Fertil Steril. 2002 Oct;78(4):719-26. doi: 10.1016/s0015-0282(02)03331-9.
To investigate whether specific types of pelvic pain are correlated with the anatomic locations of deeply infiltrating endometriosis (DIE).
Retrospective data analysis.
University tertiary referral center.
PATIENT(S): Two hundred and twenty-five women with pelvic pain symptoms and DIE.
INTERVENTION(S): During surgery, we recorded the anatomic locations of DIE implants and associated endometriosis.
MAIN OUTCOME MEASURE(S): We studied the incidence of pelvic pain symptoms including severe dysmenorrhea, deep dyspareunia, noncyclic chronic pelvic pain, painful defecation during menstruation, urinary tract symptoms, and gastrointestinal symptoms as related to the location of DIE.

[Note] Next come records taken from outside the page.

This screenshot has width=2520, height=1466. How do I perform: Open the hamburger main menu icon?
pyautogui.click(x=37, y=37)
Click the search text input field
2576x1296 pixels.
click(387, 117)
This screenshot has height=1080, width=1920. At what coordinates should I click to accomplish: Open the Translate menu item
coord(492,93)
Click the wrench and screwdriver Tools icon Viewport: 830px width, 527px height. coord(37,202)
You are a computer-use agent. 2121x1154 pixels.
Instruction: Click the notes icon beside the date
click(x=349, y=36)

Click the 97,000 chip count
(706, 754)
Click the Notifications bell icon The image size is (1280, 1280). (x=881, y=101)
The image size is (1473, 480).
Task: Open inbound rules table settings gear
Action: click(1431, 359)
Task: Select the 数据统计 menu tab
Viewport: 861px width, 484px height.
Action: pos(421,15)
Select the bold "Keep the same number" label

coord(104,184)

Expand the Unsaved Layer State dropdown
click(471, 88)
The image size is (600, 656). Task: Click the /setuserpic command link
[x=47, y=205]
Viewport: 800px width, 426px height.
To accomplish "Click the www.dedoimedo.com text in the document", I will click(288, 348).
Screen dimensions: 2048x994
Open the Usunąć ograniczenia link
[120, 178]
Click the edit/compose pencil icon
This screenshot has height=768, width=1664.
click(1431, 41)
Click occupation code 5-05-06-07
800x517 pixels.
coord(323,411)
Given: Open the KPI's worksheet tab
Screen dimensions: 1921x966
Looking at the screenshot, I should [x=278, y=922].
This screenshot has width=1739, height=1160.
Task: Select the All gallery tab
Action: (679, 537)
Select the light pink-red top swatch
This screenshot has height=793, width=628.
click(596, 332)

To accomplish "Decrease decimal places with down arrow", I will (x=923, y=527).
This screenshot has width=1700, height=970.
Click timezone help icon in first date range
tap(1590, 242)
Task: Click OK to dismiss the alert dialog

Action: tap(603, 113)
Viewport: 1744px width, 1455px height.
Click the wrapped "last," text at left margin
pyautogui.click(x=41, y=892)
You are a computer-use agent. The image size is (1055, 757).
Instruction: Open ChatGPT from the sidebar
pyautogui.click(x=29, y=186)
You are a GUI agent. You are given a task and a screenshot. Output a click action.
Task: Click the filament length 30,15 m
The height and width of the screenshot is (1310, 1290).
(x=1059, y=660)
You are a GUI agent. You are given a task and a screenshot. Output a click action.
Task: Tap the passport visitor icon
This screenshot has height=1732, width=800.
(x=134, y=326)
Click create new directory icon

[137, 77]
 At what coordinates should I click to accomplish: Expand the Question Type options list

RESULT(S): The frequency of severe dysmenorrhea increased with Douglas pouch adhesions and decreased with parity. The frequency of dyspareunia increased with a uterosacral ligament DIE location and decreased when it involved the bladder. The frequency of noncyclic chronic pelvic pain was higher when it involved the bowel and was lower for women who were treated for infertility. The frequency of painful defecation during menstruation was higher when DIE involved the vagina; lower urinary tract symptoms were more frequent when DIE involved the bladder and less frequent in women with a lower body mass index. Gastrointestinal symptoms were associated with bowel or vaginal DIE locations.
CONCLUSION(S): The types of pelvic pain are related to the anatomic location of DIE. Knowledge of the characteristics of pelvic pain symptoms is important in the preoperative assessment of patients with suspected DIE.
探讨特定类型的盆腔疼痛是否与深部浸润型子宫内膜异位症(DIE)的解剖位置相关。
回顾性数据分析。
大学三级转诊中心。
225例有盆腔疼痛症状且患有DIE的女性。
在手术过程中,我们记录了DIE植入物和相关子宫内膜异位症的解剖位置。
我们研究了与DIE位置相关的盆腔疼痛症状的发生率,包括严重痛经、深部性交痛、非周期性慢性盆腔疼痛、经期排便疼痛、泌尿系统症状和胃肠道症状。
严重痛经的发生率随Douglas窝粘连增加而升高,随产次增加而降低。性交痛的发生率随子宫骶韧带DIE位置增加而升高,当累及膀胱时则降低。非周期性慢性盆腔疼痛在累及肠道时发生率较高,而接受不孕症治疗的女性发生率较低。经期排便疼痛在DIE累及阴道时发生率较高;下尿路症状在DIE累及膀胱时更常见,而在体重指数较低的女性中较少见。胃肠道症状与肠道或阴道DIE位置相关。
盆腔疼痛的类型与DIE的解剖位置有关。了解盆腔疼痛症状的特点对疑似DIE患者的术前评估很重要。